Thea Kelley is an experienced career coach and the author of Get That Job! The Quick and Complete Guide to a Winning Interview. Recently, she was kind enough to speak with me and offer her advice on interview prep:

1. Be Real

Many job candidates prepare for interviews as if they’re bracing for the impact of a car crash instead of getting ready for a conversation. Hiring managers can sense how guarded you are when you walk into the room, and it doesn’t make you look good.

Kelley says it’s important the interviewer “feels like they’re connecting with [you] as a human being.” In addition to letting your guard down, avoid talking as if you’re some kind of job-seeking machine.

“Phrases such as ‘I possess the ability’ – who talks like that?” Kelley ponders.

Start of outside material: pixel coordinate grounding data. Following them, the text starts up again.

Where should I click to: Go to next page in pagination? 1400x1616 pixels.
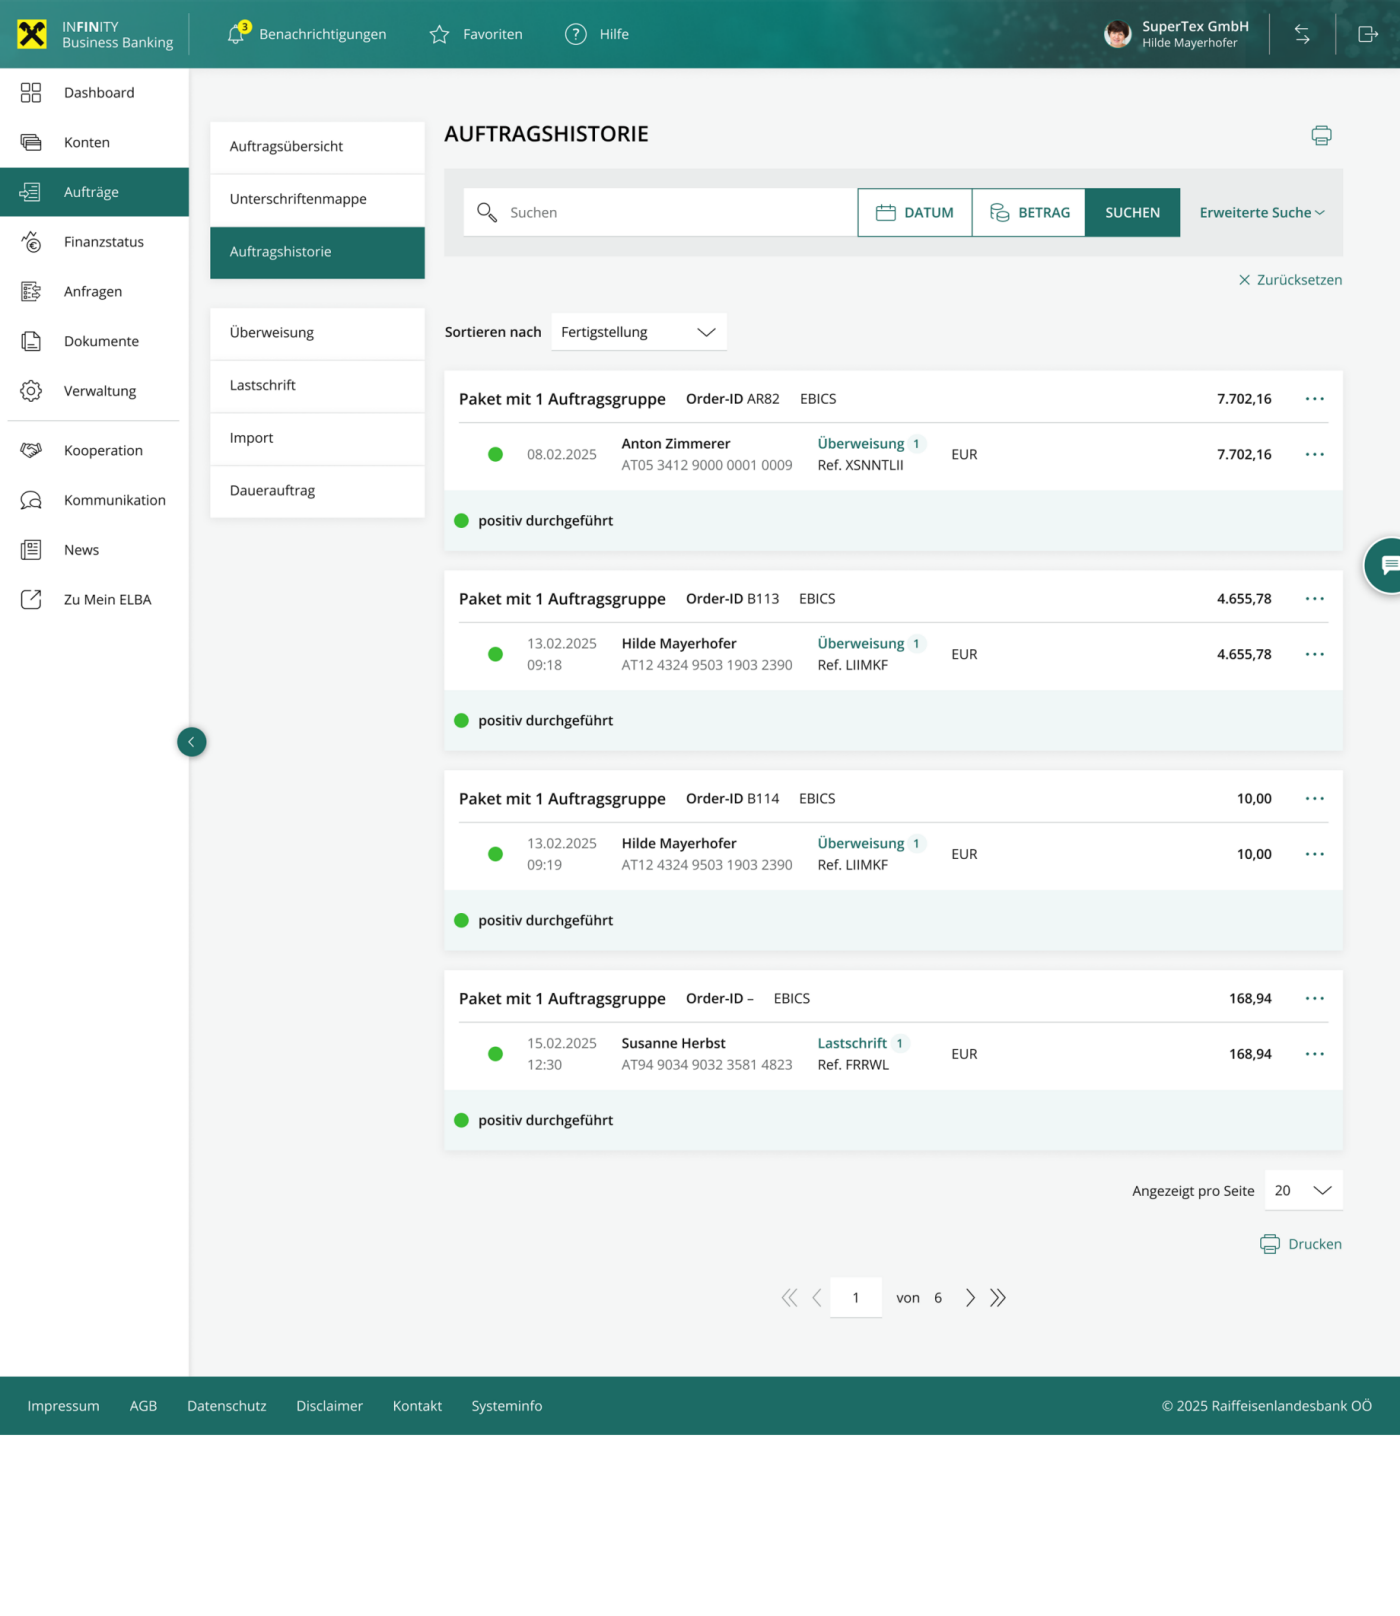pyautogui.click(x=970, y=1298)
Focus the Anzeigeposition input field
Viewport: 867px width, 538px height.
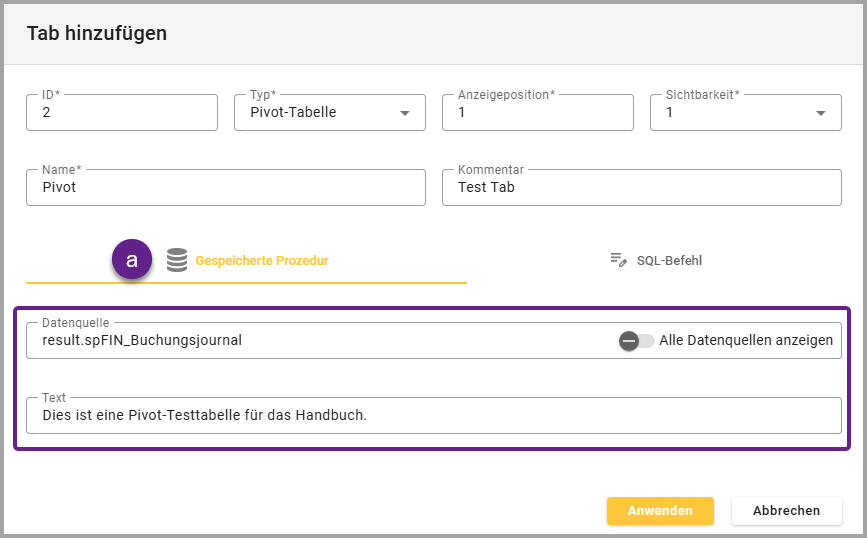tap(537, 113)
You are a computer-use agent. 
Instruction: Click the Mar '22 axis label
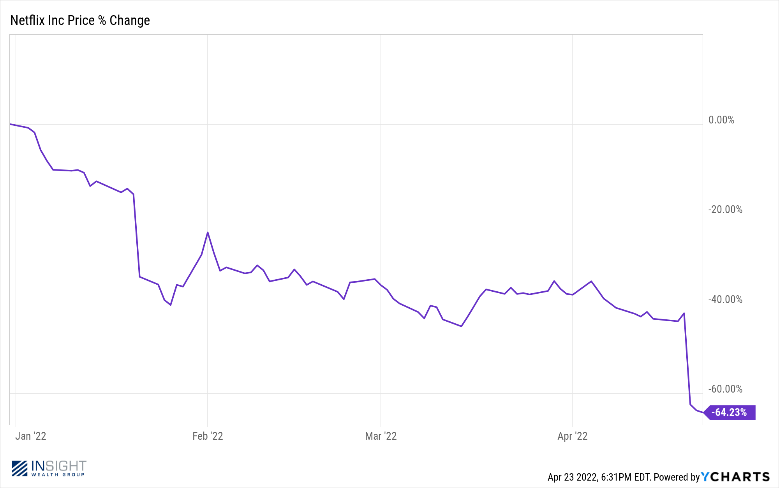coord(381,436)
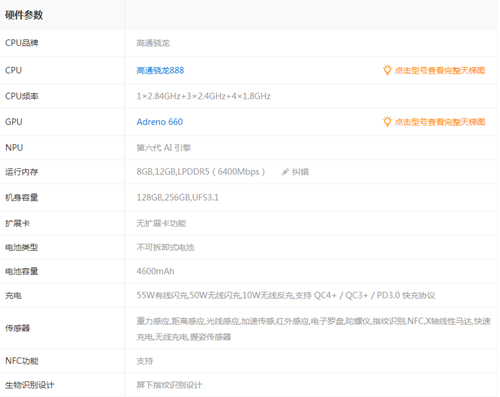Click the 生物识别设计 row label
Screen dimensions: 500x397
tap(30, 385)
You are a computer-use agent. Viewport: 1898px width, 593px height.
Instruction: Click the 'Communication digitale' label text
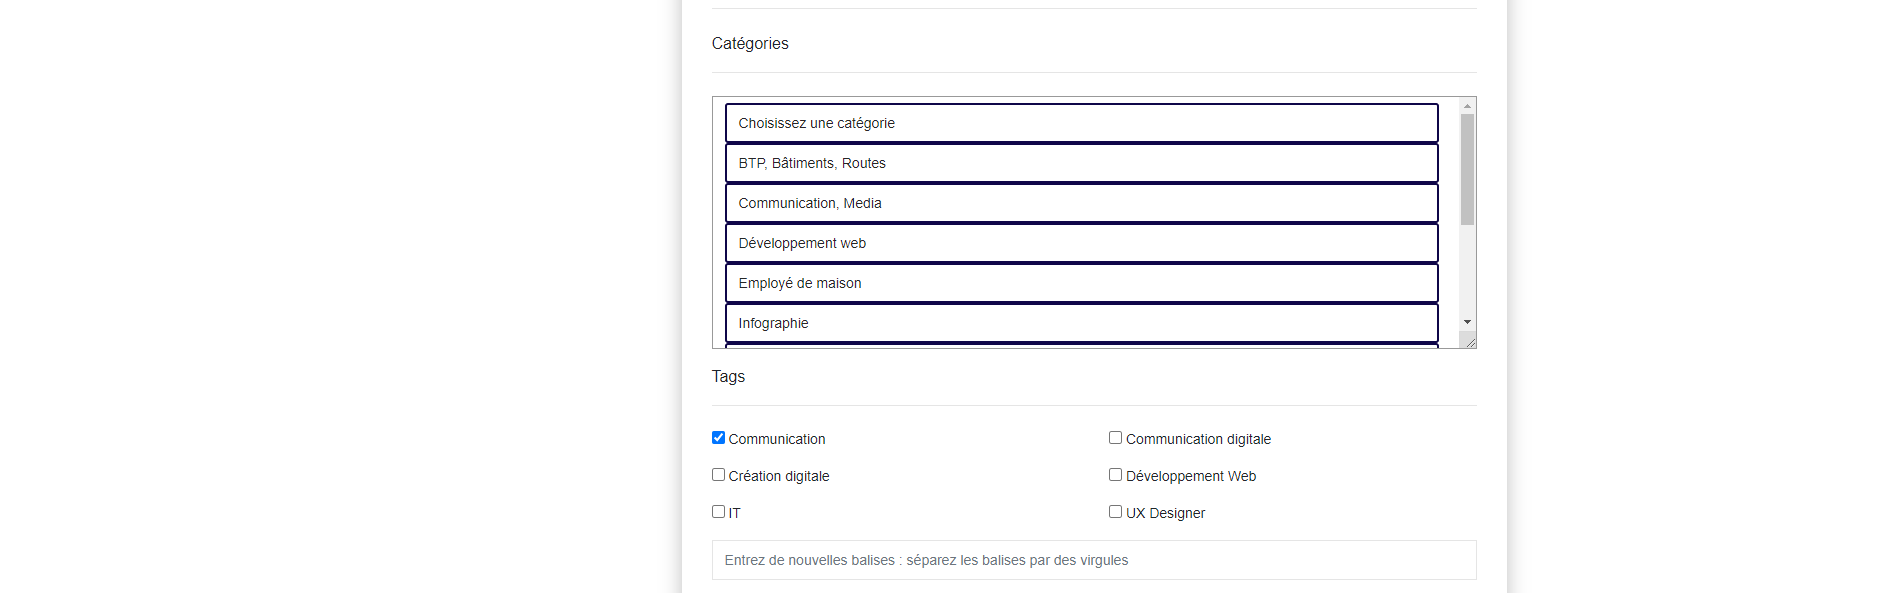1198,439
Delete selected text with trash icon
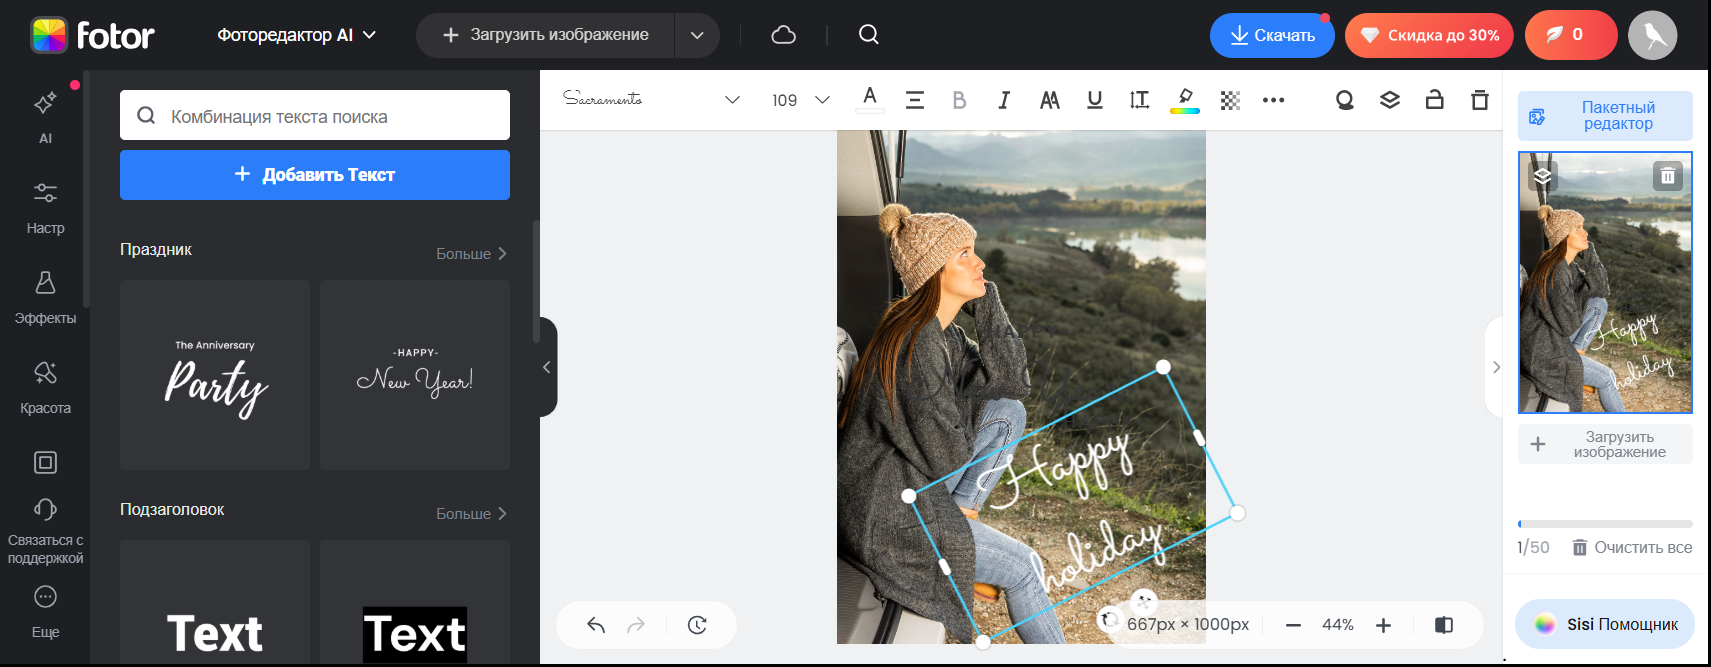Image resolution: width=1711 pixels, height=667 pixels. 1479,100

2. Keep Your Language Simple

It’s okay to use a little industry jargon to demonstrate your knowledge, but don’t deliver memorized soliloquies or use large words that are unnatural to you. If you can answer a question using smaller, simpler, more direct language, do so.

I like using a recorder with coaching clients so they can hear their tone, vocabulary, and grammar and take corrective action if necessary. Every aspect of your delivery will face scrutiny in an interview, so pay attention to it all when practicing.

3. Display Your Emotional Intelligence

“Emotions can be beneficial for job interviews,” Kelley says.

Telling stories rather than dryly answering questions allows you to showcase your passion, enthusiasm, and even a little appropriate humor. This makes it easier for the interviewer to envision sitting next to you for eight hours a day.

4. Relax

Kelley points out world-class athletes who earn millions of dollars take the time to learn relaxation techniques. You, too, can benefit from practicing relaxation techniques before an interview. Kelley suggests using visualization to “imagine yourself in an interview and being authentic.”

5. Be Memorable; Tell Vivid Stories

Stories connect candidates to interviewers in ways that data can’t. They foster relationships and conversation, rather than inquisition. Storytelling is also a valuable way to work your own questions for the interviewer into the conversation.

Kelley says a list of attributes is not enough to demonstrate your fit or expertise. You must be able to show how your experience is relevant. Offering the interviewer vivid and specific examples makes your qualifications real and convincing.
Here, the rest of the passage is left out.